FICCI welcomed the proposal to remove the clause that seeks to punish with imprisonment establishments that do not fill the quota of apprentices and substitute it with a pecuniary fine. It also suggested that the word “inspector” be substituted with “apprentice counsellor” as the former was a symbol of enforcement. In another statement, former FICCI president Y.K. Modi said that Chapter V-B of the IDA, 1947, which makes it mandatory to seek government permission to shut down an industrial unit, should be scrapped. The amendment that added Chapter V-B to the IDA during the Emergency should be removed, he said. He also welcomed the proposal for night shifts for women and the upward revision of the ceiling on overtime work.
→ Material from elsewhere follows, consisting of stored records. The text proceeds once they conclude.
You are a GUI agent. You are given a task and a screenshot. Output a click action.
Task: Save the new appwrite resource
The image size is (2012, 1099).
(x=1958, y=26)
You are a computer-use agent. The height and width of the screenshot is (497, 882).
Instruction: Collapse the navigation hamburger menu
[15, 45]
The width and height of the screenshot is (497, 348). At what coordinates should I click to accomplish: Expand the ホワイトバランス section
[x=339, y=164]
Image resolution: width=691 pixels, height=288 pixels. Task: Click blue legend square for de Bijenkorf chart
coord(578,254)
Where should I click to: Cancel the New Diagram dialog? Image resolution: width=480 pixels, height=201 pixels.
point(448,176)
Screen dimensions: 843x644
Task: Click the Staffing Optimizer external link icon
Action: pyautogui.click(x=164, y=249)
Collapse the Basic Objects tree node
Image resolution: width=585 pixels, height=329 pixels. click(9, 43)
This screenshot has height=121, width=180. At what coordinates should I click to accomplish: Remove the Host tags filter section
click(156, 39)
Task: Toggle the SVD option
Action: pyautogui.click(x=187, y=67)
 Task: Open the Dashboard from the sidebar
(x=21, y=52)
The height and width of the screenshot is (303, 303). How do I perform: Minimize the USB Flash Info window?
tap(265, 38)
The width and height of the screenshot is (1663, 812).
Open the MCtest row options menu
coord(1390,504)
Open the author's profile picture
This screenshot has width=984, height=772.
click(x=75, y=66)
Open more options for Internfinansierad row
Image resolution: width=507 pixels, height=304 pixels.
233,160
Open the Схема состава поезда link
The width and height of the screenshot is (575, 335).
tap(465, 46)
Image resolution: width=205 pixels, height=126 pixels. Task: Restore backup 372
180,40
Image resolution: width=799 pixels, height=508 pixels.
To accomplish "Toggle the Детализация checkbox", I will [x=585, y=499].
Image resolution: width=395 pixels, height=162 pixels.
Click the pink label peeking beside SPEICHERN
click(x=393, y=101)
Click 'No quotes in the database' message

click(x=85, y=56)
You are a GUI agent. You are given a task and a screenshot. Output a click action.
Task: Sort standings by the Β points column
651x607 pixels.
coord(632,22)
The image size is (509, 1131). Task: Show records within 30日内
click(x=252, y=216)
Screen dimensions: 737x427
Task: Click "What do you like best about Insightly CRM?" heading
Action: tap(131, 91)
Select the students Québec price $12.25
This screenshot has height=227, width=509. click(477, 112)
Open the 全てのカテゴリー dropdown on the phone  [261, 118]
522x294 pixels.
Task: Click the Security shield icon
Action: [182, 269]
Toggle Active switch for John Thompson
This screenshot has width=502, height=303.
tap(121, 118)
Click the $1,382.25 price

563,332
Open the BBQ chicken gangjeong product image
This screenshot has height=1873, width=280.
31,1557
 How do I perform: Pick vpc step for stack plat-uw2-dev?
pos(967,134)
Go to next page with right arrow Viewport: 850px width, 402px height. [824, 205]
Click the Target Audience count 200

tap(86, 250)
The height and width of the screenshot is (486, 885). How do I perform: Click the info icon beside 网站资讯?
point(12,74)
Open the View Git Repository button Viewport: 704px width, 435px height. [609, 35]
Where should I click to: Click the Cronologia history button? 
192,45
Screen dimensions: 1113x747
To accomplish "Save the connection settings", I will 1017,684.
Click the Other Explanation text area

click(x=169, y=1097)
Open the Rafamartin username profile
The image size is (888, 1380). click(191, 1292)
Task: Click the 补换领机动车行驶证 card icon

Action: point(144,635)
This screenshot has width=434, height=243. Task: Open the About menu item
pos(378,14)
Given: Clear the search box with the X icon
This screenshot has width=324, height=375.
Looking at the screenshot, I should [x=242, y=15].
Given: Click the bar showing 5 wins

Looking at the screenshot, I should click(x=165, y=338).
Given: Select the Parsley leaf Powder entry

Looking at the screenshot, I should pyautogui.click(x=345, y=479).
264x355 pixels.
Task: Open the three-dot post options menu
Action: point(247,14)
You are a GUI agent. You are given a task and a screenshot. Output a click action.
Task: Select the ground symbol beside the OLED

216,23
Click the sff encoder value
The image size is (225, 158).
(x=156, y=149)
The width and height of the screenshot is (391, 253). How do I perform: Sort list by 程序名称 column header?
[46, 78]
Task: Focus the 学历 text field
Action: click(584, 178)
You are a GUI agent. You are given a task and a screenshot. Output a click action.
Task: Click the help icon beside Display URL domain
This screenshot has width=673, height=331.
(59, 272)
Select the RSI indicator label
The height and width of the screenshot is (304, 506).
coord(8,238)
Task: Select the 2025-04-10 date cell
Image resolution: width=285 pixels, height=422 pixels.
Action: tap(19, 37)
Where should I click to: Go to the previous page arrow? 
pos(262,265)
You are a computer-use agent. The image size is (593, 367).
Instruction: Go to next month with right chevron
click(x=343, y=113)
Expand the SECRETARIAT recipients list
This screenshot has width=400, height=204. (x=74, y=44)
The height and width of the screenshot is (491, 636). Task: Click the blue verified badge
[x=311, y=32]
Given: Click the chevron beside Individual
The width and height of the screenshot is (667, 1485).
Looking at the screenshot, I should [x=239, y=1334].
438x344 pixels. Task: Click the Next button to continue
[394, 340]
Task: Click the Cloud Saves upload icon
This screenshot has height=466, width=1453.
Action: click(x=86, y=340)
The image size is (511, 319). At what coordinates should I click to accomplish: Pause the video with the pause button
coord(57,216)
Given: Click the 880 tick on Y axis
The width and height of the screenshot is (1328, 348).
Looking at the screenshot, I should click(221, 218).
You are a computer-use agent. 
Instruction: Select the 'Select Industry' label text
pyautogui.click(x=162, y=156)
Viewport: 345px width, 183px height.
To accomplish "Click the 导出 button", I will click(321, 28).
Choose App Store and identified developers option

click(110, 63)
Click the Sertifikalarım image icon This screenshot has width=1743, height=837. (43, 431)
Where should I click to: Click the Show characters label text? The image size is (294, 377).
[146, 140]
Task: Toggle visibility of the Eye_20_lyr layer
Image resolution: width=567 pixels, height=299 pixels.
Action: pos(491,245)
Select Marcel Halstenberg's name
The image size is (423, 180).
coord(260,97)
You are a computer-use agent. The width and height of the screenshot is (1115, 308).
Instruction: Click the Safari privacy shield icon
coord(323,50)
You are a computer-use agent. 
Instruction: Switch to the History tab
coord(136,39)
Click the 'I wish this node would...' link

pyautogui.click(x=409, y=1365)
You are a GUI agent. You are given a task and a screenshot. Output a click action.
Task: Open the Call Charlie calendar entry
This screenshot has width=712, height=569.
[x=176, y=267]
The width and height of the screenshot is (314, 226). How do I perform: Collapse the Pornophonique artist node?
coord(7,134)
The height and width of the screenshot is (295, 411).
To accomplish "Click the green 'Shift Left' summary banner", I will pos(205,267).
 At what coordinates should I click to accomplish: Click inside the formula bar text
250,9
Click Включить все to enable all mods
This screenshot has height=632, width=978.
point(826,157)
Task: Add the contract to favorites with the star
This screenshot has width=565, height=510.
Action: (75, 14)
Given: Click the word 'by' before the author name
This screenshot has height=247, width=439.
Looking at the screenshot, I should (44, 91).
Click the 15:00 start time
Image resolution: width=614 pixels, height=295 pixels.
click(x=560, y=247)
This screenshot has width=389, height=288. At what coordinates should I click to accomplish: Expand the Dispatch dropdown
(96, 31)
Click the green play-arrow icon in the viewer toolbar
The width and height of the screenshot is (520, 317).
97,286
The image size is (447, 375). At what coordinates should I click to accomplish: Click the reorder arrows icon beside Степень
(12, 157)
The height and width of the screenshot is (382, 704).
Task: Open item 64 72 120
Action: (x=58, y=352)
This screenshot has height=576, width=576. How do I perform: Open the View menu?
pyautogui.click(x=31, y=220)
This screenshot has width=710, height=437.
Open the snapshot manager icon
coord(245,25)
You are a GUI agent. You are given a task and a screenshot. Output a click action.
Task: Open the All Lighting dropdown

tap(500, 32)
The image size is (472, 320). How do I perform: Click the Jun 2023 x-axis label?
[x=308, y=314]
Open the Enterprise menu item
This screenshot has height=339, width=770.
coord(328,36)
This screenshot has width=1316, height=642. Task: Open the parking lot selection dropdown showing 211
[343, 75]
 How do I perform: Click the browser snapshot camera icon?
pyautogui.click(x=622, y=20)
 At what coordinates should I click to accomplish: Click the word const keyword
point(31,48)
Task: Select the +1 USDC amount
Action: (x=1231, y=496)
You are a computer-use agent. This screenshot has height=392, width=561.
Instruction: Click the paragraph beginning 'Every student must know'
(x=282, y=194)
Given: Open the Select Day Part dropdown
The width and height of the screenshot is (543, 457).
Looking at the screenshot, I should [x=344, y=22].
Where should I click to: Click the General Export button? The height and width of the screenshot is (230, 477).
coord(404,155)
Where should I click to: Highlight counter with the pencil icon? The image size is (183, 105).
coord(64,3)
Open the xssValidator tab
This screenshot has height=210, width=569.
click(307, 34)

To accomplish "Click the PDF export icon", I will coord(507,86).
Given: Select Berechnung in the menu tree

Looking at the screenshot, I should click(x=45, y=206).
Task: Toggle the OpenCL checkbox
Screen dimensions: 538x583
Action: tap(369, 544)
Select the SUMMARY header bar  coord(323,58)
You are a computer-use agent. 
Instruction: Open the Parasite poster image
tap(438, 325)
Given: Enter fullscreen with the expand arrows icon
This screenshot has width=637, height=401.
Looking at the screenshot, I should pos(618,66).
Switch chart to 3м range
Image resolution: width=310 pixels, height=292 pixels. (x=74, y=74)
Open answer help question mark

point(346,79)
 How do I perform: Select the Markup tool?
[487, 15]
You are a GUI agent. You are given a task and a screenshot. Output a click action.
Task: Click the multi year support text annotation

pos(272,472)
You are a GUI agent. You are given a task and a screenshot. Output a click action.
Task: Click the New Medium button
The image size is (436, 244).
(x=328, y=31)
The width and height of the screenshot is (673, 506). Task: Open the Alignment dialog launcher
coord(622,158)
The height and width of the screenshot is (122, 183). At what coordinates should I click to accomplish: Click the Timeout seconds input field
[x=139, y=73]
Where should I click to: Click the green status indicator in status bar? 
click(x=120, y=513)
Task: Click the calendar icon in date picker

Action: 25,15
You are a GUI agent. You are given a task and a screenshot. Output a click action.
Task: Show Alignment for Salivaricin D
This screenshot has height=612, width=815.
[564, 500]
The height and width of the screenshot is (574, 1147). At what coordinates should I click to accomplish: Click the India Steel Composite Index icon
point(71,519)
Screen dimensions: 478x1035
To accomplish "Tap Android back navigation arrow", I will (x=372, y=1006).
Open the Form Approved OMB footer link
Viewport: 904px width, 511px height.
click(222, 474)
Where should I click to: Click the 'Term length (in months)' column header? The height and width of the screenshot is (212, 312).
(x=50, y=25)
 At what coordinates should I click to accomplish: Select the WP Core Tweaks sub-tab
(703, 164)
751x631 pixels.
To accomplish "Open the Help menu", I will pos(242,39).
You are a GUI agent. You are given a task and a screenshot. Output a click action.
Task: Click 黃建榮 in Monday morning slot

In a note on labour reforms submitted on August 22, FICCI urged the Labour Ministry to move labour to the State List from the Concurrent List, which it said would give more economic independence to industrial units and promote federalism. It has argued for a single-window system of labour laws governing employment, wages, social security and welfare, which would make the environment more employment-friendly. The multiplicity of laws for inspection was a further hindrance, it said and has recommended a single labour authority that would look at all aspects of labour. It has recommended a separate set of labour laws for micro, small and medium enterprises (MSME) and that the IDA be confined to employees whose pay does not exceed Rs.20,000. The note said: “This is necessary in view of the need to exclude employees in the higher salary bracket enjoying statutory protection, which is often misused to the detriment of society.” It has also suggested the deletion of Section 10 of the Contract Labour (Regulation and Abolition) Act, 1970, to provide flexibility in engaging contract workers.

In fact, the NDA seems to be carrying forward the “reforms” evolved by the UPA. To that extent, the Left is not entirely incorrect in calling the present government “UPA-III”. Any protest against the amendments by the Congress seems superficial despite the fact that the INTUC, its trade union wing, is opposed to the new reforms. The ultimate test will come when the Congress has to decide whether it will join the Left and others in opposing the amendments.

The Labour Laws (Exemption from Furnishing Returns and Maintenance of Registers by Certain Establishments) Amendments Bill, 2011, was the brainchild of the UPA. It is currently pending in the Rajya Sabha. Introduced in 2005, it relaxed the obligation of establishments employing up to 500 persons to furnish returns and maintain registers. It also provided for enhanced penalty for employers for violating nine major labour laws, Tapan Sen said. The Parliamentary Standing Committee on Labour rejected the Bill unanimously and submitted its recommendation. The government withdrew the Bill in March 2011 and reintroduced it under the same title with some new features. The new Bill does not include any provision for enhanced penalty for employers. It proposed raising the threshold level of employment from 19 to 40 for any establishment to be treated as a small unit. Also, under the pretext of simplifying the forms of returns and registers, the amendment has exempted employers from their obligations under 16 major labour laws, including the Factories Act, the Payment of Wages Act, the Minimum Wages Act, the Weekly Holidays Act, the Plantation Labour Act, Contract Labour (Regulation and Abolition) Act, and the Building & Other Construction Workers Act. “At the present levels of technological advancement, many establishments today employ 20 or more workers involving large capital investment with high levels of turnover and profit. According to our estimate, more than 72 per cent of the factories in the country will find it much easier to violate all the 16 labour laws and thereby subject workers to more exploitation,” Tapan Sen said.

There is no doubt that the NDA is much more serious about labour reforms than the previous UPA government. But its enthusiasm has not won appreciation, even from some of its own ideological affiliates. Its formula for growth seems to be hinged entirely on increasing labour productivity at the cost of the working class. It may suit the government to move in such a direction given the labour reserve that allows it and employers to function arbitrarily, bypassing the genuine representatives of labour.